* _REQUIRED WORK_
Filter the entries, keeping every line with the word "Select".

┌─ ENTRIES SUPPLIED

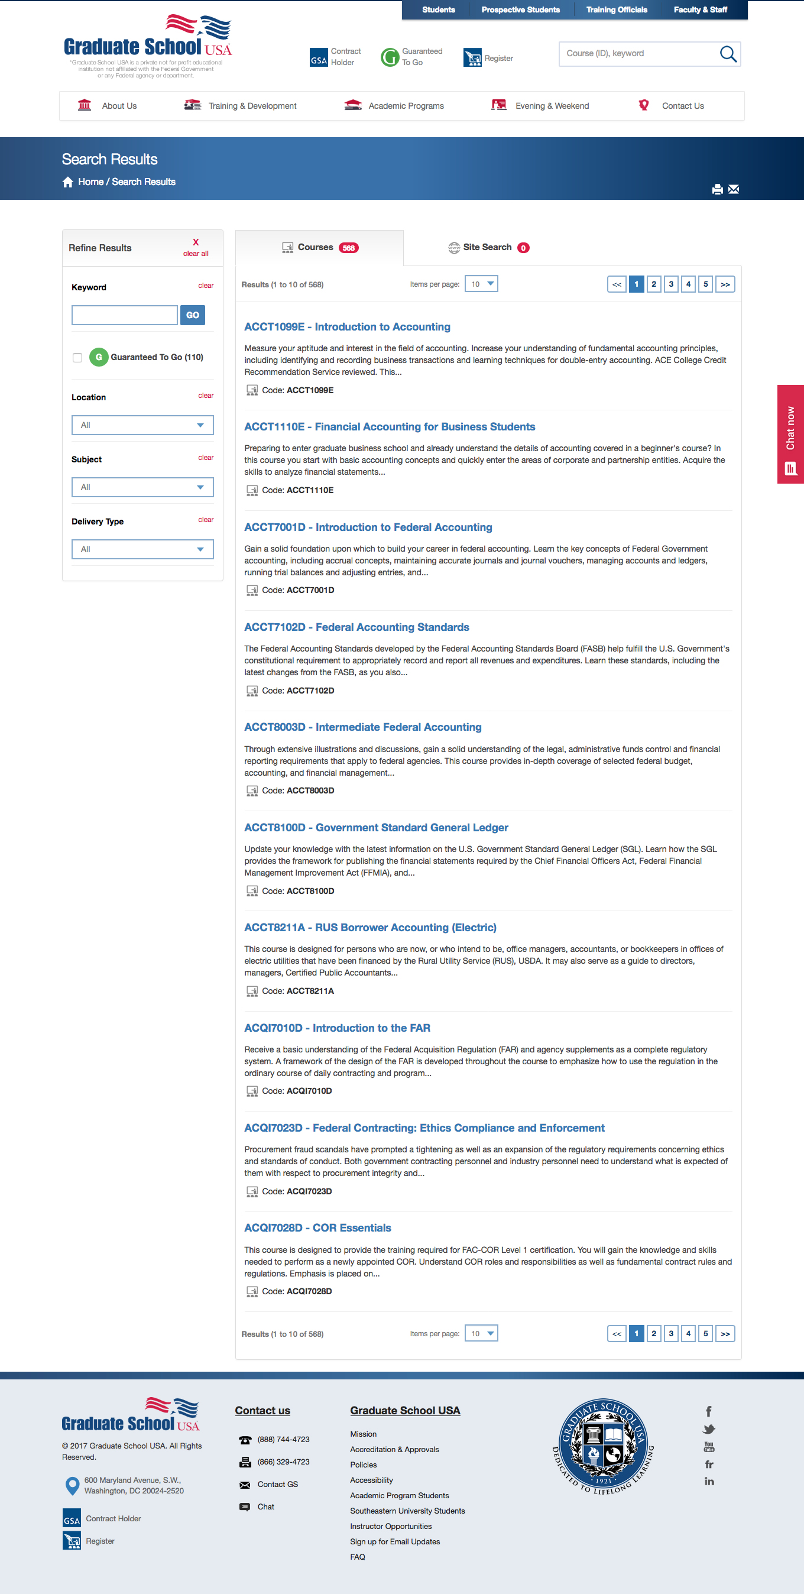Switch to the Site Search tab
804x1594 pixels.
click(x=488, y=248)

└─
┌─ ENTRIES SUPPLIED

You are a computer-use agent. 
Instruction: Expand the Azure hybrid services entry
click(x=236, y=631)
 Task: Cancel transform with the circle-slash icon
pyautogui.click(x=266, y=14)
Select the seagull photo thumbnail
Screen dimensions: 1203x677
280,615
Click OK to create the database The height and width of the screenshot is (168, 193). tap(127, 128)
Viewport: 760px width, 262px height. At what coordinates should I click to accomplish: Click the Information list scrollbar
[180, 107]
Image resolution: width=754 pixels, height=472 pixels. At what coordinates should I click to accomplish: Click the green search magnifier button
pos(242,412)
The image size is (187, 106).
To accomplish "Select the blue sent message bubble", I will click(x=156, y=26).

└─

* _WRITTEN REPLY_
Select the seagull photo thumbnail
To accomplish "Select the blue sent message bubble", I will click(x=156, y=26).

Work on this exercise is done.